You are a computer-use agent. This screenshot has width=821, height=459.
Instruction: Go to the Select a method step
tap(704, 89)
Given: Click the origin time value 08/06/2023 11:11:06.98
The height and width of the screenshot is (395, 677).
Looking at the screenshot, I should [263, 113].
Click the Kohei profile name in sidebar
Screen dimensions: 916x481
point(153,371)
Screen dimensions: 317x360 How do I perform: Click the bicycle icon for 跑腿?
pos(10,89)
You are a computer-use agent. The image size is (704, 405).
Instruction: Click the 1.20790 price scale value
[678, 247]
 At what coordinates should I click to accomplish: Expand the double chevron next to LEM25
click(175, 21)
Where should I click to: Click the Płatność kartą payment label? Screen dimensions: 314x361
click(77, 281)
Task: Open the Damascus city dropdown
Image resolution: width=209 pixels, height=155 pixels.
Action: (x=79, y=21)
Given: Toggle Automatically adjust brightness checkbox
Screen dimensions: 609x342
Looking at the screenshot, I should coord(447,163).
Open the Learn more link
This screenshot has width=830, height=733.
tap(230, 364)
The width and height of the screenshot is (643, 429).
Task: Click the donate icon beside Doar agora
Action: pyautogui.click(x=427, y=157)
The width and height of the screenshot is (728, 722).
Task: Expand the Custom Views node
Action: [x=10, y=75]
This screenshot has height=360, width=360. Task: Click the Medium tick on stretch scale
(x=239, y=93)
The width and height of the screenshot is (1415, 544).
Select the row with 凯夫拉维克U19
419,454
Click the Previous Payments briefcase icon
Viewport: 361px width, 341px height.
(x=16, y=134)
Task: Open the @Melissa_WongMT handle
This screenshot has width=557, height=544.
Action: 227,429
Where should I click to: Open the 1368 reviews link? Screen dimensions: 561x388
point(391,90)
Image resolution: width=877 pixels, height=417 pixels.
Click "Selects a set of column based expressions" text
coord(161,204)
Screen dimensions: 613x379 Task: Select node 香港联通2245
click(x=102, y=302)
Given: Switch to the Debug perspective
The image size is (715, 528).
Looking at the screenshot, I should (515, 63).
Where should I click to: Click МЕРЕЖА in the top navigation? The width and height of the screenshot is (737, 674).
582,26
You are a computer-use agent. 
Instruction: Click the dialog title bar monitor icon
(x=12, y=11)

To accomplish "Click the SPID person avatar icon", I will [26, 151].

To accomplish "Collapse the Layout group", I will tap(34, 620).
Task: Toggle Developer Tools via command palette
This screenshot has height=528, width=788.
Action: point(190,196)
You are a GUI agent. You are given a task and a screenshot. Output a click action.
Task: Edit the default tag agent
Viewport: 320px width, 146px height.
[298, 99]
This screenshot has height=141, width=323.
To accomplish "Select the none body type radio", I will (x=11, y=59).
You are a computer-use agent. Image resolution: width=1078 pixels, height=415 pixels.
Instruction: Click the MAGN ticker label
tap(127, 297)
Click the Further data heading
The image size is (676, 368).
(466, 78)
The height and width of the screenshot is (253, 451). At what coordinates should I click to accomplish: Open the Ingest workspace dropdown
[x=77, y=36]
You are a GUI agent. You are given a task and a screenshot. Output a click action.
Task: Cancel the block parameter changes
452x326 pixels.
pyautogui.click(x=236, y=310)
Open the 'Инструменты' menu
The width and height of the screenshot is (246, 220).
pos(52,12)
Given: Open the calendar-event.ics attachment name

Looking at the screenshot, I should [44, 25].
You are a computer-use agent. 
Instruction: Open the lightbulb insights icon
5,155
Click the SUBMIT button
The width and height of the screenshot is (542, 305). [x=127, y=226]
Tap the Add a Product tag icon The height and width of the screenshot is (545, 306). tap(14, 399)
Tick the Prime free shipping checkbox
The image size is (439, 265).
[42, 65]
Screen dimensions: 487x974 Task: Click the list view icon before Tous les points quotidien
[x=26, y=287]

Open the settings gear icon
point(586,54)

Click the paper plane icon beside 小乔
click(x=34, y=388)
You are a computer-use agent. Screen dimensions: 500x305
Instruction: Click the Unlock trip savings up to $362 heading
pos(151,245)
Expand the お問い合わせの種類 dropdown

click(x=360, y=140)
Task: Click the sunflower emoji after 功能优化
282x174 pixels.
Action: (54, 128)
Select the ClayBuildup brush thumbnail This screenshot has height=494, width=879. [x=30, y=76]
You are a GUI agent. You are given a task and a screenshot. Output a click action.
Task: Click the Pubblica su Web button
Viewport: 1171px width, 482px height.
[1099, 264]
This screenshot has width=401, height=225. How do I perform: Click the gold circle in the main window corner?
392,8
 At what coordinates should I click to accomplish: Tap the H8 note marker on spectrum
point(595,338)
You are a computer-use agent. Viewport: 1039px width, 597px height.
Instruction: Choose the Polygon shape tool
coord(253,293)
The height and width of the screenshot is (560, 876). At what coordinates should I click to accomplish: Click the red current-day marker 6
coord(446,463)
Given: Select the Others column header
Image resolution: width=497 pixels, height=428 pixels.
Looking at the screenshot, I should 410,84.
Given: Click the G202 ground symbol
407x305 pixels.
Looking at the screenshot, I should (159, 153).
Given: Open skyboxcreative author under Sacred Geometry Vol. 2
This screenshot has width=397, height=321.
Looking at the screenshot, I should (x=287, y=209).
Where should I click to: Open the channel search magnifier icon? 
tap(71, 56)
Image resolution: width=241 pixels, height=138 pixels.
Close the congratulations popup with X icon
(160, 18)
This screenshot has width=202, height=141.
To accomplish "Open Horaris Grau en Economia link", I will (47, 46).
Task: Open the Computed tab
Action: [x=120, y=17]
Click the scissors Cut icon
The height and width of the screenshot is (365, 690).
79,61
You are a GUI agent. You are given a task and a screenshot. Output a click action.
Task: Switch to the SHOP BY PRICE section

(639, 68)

Work required
Each record above has to be printed again, word for word.

Output of the exercise
You are a computer-use agent. This screenshot has width=821, height=459.
Instruction: Go to the Select a method step
tap(704, 89)
Given: Click the origin time value 08/06/2023 11:11:06.98
The height and width of the screenshot is (395, 677).
Looking at the screenshot, I should [263, 113].
Click the Kohei profile name in sidebar
Screen dimensions: 916x481
point(153,371)
Screen dimensions: 317x360 How do I perform: Click the bicycle icon for 跑腿?
pos(10,89)
You are a computer-use agent. The image size is (704, 405).
Instruction: Click the 1.20790 price scale value
[678, 247]
 At what coordinates should I click to accomplish: Expand the double chevron next to LEM25
click(175, 21)
Where should I click to: Click the Płatność kartą payment label? Screen dimensions: 314x361
click(77, 281)
Task: Open the Damascus city dropdown
Image resolution: width=209 pixels, height=155 pixels.
Action: (x=79, y=21)
Given: Toggle Automatically adjust brightness checkbox
Screen dimensions: 609x342
Looking at the screenshot, I should coord(447,163).
Open the Learn more link
This screenshot has width=830, height=733.
tap(230, 364)
The width and height of the screenshot is (643, 429).
Task: Click the donate icon beside Doar agora
Action: pyautogui.click(x=427, y=157)
The width and height of the screenshot is (728, 722).
Task: Expand the Custom Views node
Action: [x=10, y=75]
This screenshot has height=360, width=360. Task: Click the Medium tick on stretch scale
(x=239, y=93)
The width and height of the screenshot is (1415, 544).
Select the row with 凯夫拉维克U19
419,454
Click the Previous Payments briefcase icon
Viewport: 361px width, 341px height.
(x=16, y=134)
Task: Open the @Melissa_WongMT handle
This screenshot has width=557, height=544.
Action: 227,429
Where should I click to: Open the 1368 reviews link? Screen dimensions: 561x388
point(391,90)
Image resolution: width=877 pixels, height=417 pixels.
Click "Selects a set of column based expressions" text
coord(161,204)
Screen dimensions: 613x379 Task: Select node 香港联通2245
click(x=102, y=302)
Given: Switch to the Debug perspective
The image size is (715, 528).
Looking at the screenshot, I should (515, 63).
Where should I click to: Click МЕРЕЖА in the top navigation? The width and height of the screenshot is (737, 674).
582,26
You are a computer-use agent. 
Instruction: Click the dialog title bar monitor icon
(x=12, y=11)

To accomplish "Click the SPID person avatar icon", I will [26, 151].

To accomplish "Collapse the Layout group", I will tap(34, 620).
Task: Toggle Developer Tools via command palette
This screenshot has height=528, width=788.
Action: point(190,196)
You are a GUI agent. You are given a task and a screenshot. Output a click action.
Task: Edit the default tag agent
Viewport: 320px width, 146px height.
[298, 99]
This screenshot has height=141, width=323.
To accomplish "Select the none body type radio", I will (x=11, y=59).
You are a computer-use agent. Image resolution: width=1078 pixels, height=415 pixels.
Instruction: Click the MAGN ticker label
tap(127, 297)
Click the Further data heading
The image size is (676, 368).
(466, 78)
The height and width of the screenshot is (253, 451). At what coordinates should I click to accomplish: Open the Ingest workspace dropdown
[x=77, y=36]
You are a GUI agent. You are given a task and a screenshot. Output a click action.
Task: Cancel the block parameter changes
452x326 pixels.
pyautogui.click(x=236, y=310)
Open the 'Инструменты' menu
The width and height of the screenshot is (246, 220).
pos(52,12)
Given: Open the calendar-event.ics attachment name

Looking at the screenshot, I should [44, 25].
You are a computer-use agent. 
Instruction: Open the lightbulb insights icon
5,155
Click the SUBMIT button
The width and height of the screenshot is (542, 305). [x=127, y=226]
Tap the Add a Product tag icon The height and width of the screenshot is (545, 306). tap(14, 399)
Tick the Prime free shipping checkbox
The image size is (439, 265).
[42, 65]
Screen dimensions: 487x974 Task: Click the list view icon before Tous les points quotidien
[x=26, y=287]

Open the settings gear icon
point(586,54)

Click the paper plane icon beside 小乔
click(x=34, y=388)
You are a computer-use agent. Screen dimensions: 500x305
Instruction: Click the Unlock trip savings up to $362 heading
pos(151,245)
Expand the お問い合わせの種類 dropdown

click(x=360, y=140)
Task: Click the sunflower emoji after 功能优化
282x174 pixels.
Action: (54, 128)
Select the ClayBuildup brush thumbnail This screenshot has height=494, width=879. [x=30, y=76]
You are a GUI agent. You are given a task and a screenshot. Output a click action.
Task: Click the Pubblica su Web button
Viewport: 1171px width, 482px height.
[1099, 264]
This screenshot has width=401, height=225. How do I perform: Click the gold circle in the main window corner?
392,8
 At what coordinates should I click to accomplish: Tap the H8 note marker on spectrum
point(595,338)
You are a computer-use agent. Viewport: 1039px width, 597px height.
Instruction: Choose the Polygon shape tool
coord(253,293)
The height and width of the screenshot is (560, 876). At what coordinates should I click to accomplish: Click the red current-day marker 6
coord(446,463)
Given: Select the Others column header
Image resolution: width=497 pixels, height=428 pixels.
Looking at the screenshot, I should 410,84.
Given: Click the G202 ground symbol
407x305 pixels.
Looking at the screenshot, I should (159, 153).
Given: Open skyboxcreative author under Sacred Geometry Vol. 2
This screenshot has width=397, height=321.
Looking at the screenshot, I should (x=287, y=209).
Where should I click to: Open the channel search magnifier icon? 
tap(71, 56)
Image resolution: width=241 pixels, height=138 pixels.
Close the congratulations popup with X icon
(160, 18)
This screenshot has width=202, height=141.
To accomplish "Open Horaris Grau en Economia link", I will (47, 46).
Task: Open the Computed tab
Action: [x=120, y=17]
Click the scissors Cut icon
The height and width of the screenshot is (365, 690).
79,61
You are a GUI agent. You are given a task and a screenshot. Output a click action.
Task: Switch to the SHOP BY PRICE section

(639, 68)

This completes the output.